Mais d’un autre côté, je n’y suis pour rien.
Mais d’un autre côté, il a besoin d’aide.
Mais d’un autre côté, je n’y suis pour rien.
Mais d’un autre côté, je ne sais pas ce qui lui est arrivé pour qu’il se retrouve là.
Mais d’un autre côté, je n’y suis pour rien.
Mais d’un autre côté, le voilà encore, comme à chaque matin, s’amener vers moi au feu rouge avec sa main tendue.

samedi 4 avril 2015

Maison remplie de ton absence


Je suis à la maison pendant que maman est à Halifax. Je suis passé prendre le courrier, déblayer un peu le patio de cette dernière neige de cet hiver qui ne veut pas terminer. Bien sûr, depuis ton départ pour ton voyage de pêche infinie, je ne m’attendais pas à te retrouver. Mais cette lettre trouvée au fond de la boîte postale et qui t’es adressée m’a frappé d’un coup sec en plein dans ma peine.

Je me suis mis à chialer dans cette grande maison vide, mais encore tellement remplie de toi. Maman a mis une photo de toi sur le recoin du comptoir de cuisine où vous mettiez habituellement le Père Noël miniature pendant le temps des fêtes. T’as une tronche de jeunot sur la photo, plus jeune que ma fille. Dans le salon, il y a une petite boîte avec de la poussière d’étoiles à l’intérieur et une autre photo de toi juste à côté. Une urne que ça s’appel. C’est toi qui l’avais personnellement choisie quand tu en étais à régler tes derniers dossiers concernant ton passage terrestre. Tu avais fait ça courageusement, avec panache et sans t’empêcher d’y mettre un zest d’humour, ce qui m’avait littéralement torché. Tu m’avais impressionné cette fois-là.

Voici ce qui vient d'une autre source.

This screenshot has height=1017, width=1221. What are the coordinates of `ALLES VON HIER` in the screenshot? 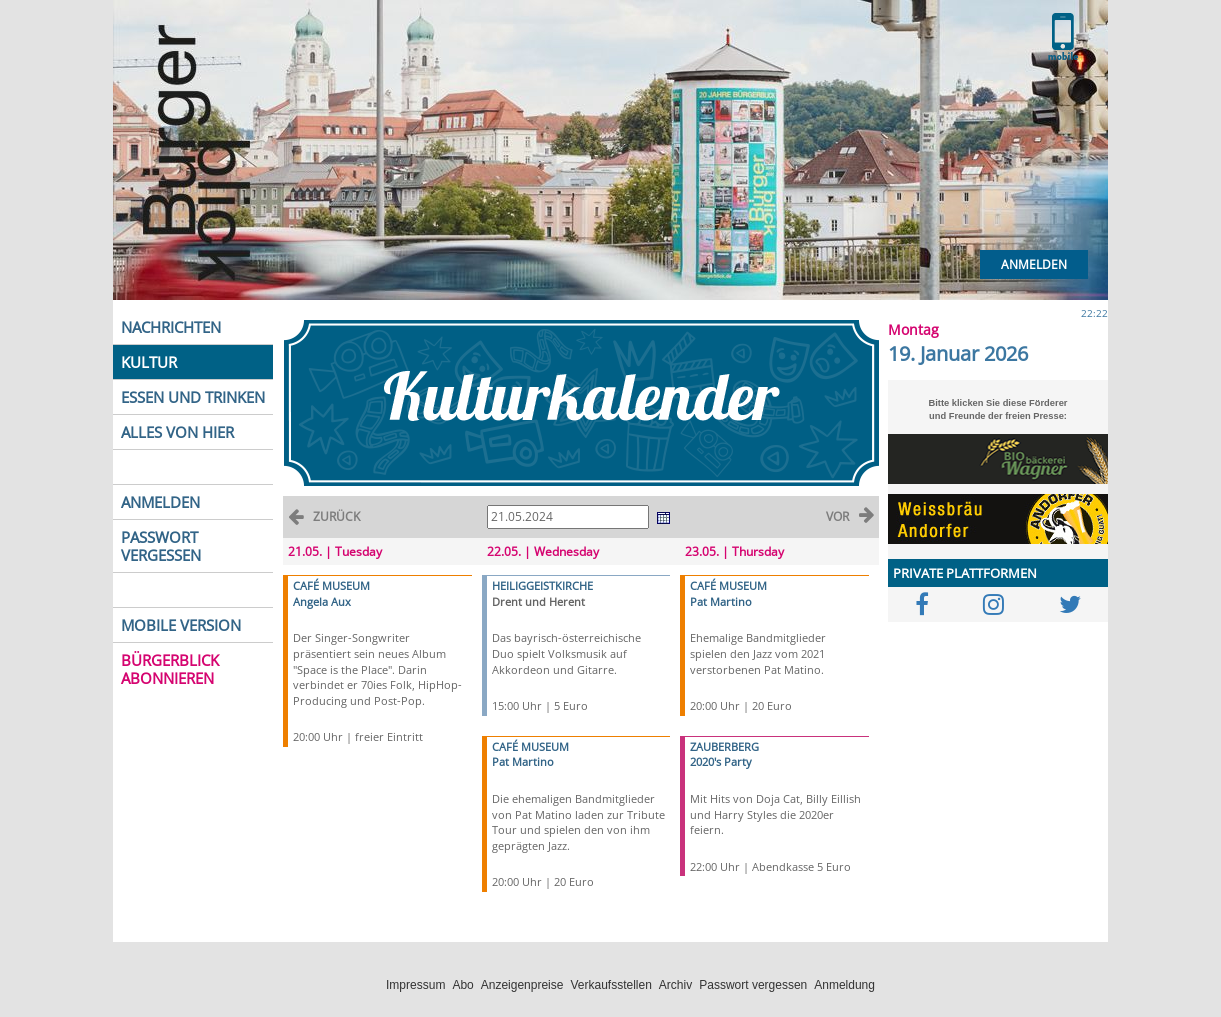 It's located at (177, 432).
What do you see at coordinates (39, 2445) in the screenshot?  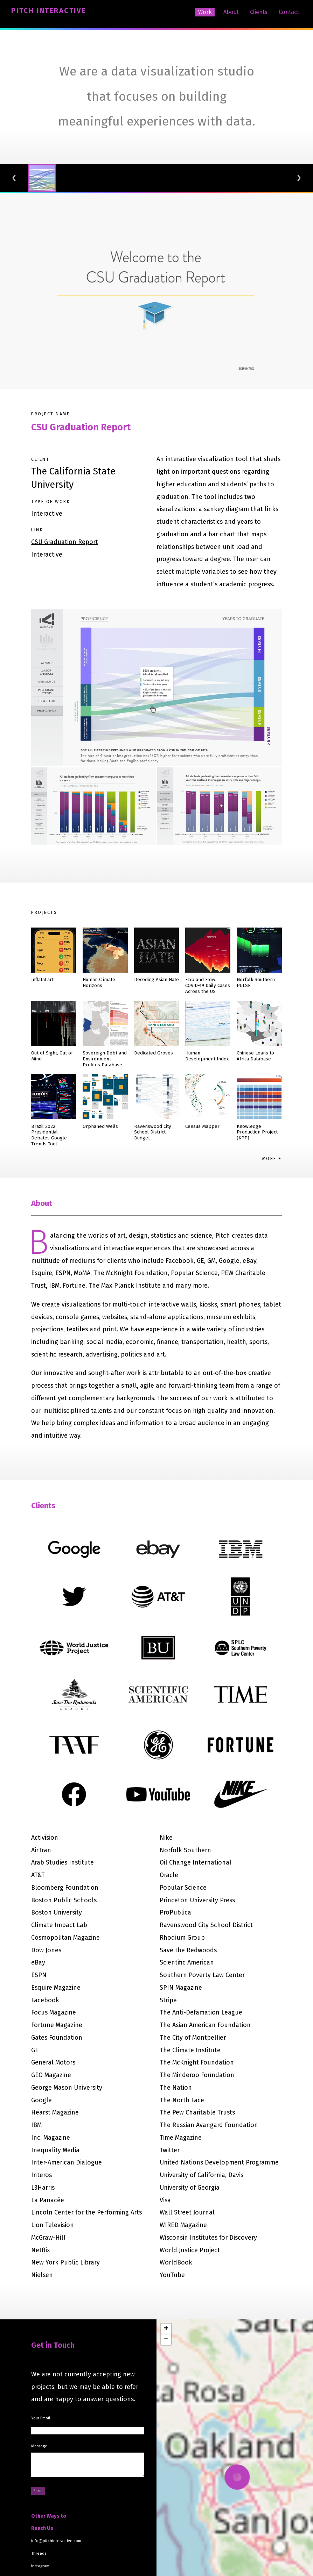 I see `Message` at bounding box center [39, 2445].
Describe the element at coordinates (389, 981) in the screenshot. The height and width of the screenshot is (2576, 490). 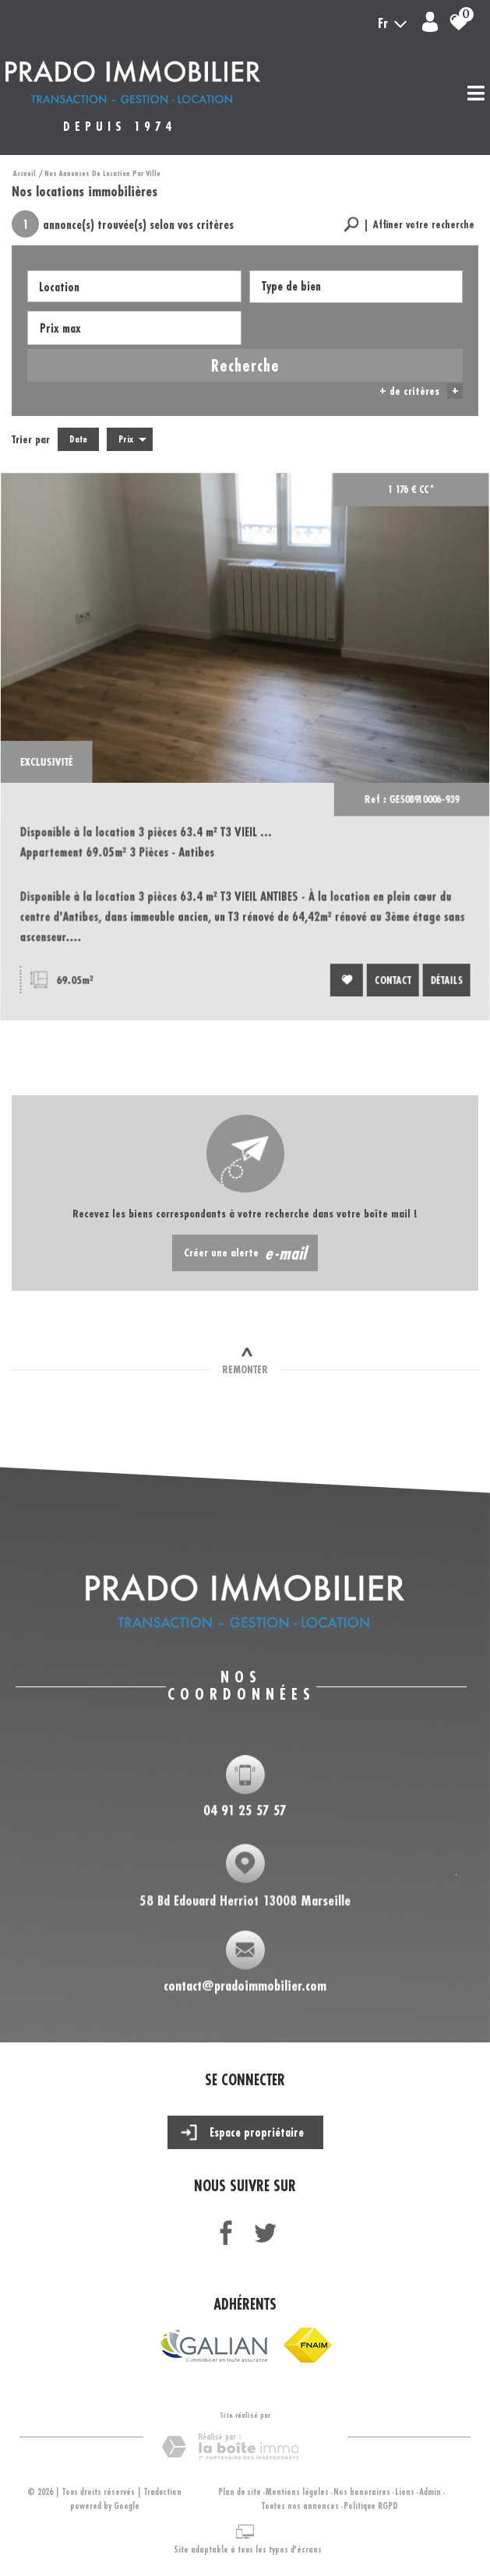
I see `Contact` at that location.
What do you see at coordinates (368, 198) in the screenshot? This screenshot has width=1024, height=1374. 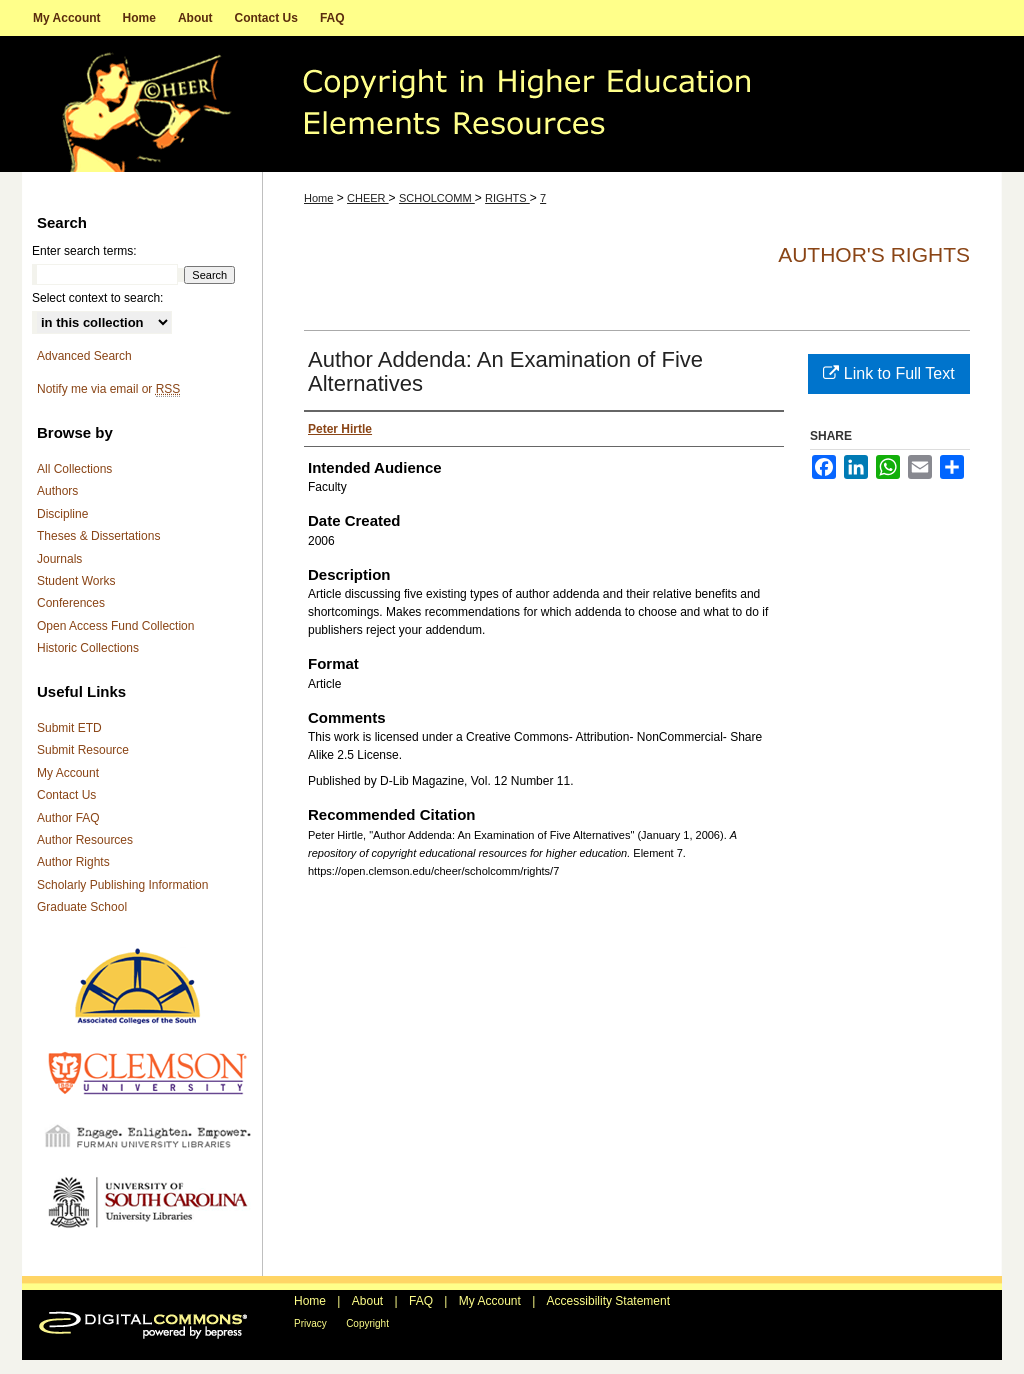 I see `CHEER` at bounding box center [368, 198].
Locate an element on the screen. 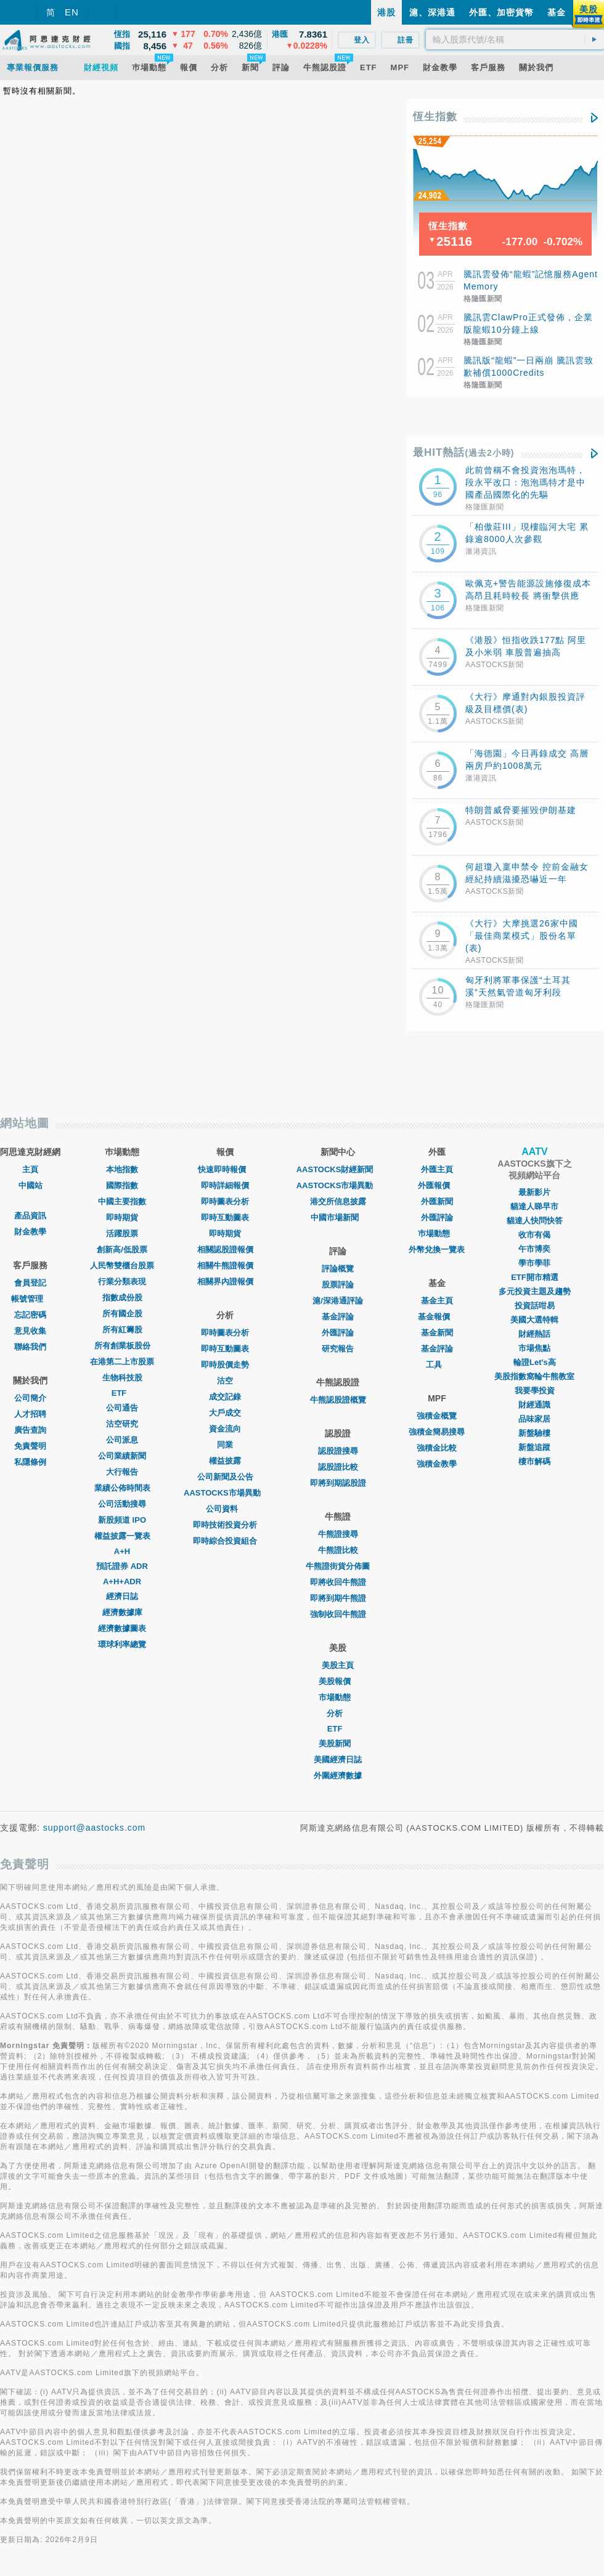  會員登記 is located at coordinates (30, 1282).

J’écris péniblement ces lignes à cause des larmes, bien sûr, à cause de cette douleur incommensurable qui m’étreint et qui perce mon âme, mais surtout à cause de cette puissante impression que t’es là, tout près, invisible mais présent et que, comme moi, tu cherches à me parler, à me voir, à me retrouver mais sans y parvenir.

Comme un chien fou, j’ai tourné en rond dans la maison à la recherche de je ne sais quoi qui m’aurait aidé à retrouver une parcelle de toi. Ton petit atelier bordelique au sous-sol n’a pas changé d’un iota depuis ton départ. On a l’impression que tu viens juste de déposer ton marteau le temps de répondre au téléphone. En me concentrant fort, peut-être que j’arriverais à te faire revenir ici, dans ce petit espace que tu aimais tant ? Mais loin de me soulager, ç’a m’a fait encore plus mal.

Je me suis finalement écrasé sur cette chaise de cuisine où je chiale et écris en même temps, essayant par des mots silencieux rejoindre l’écho de ton éternité.

Où que tu sois papa, je t’aime et tu me manques tellement.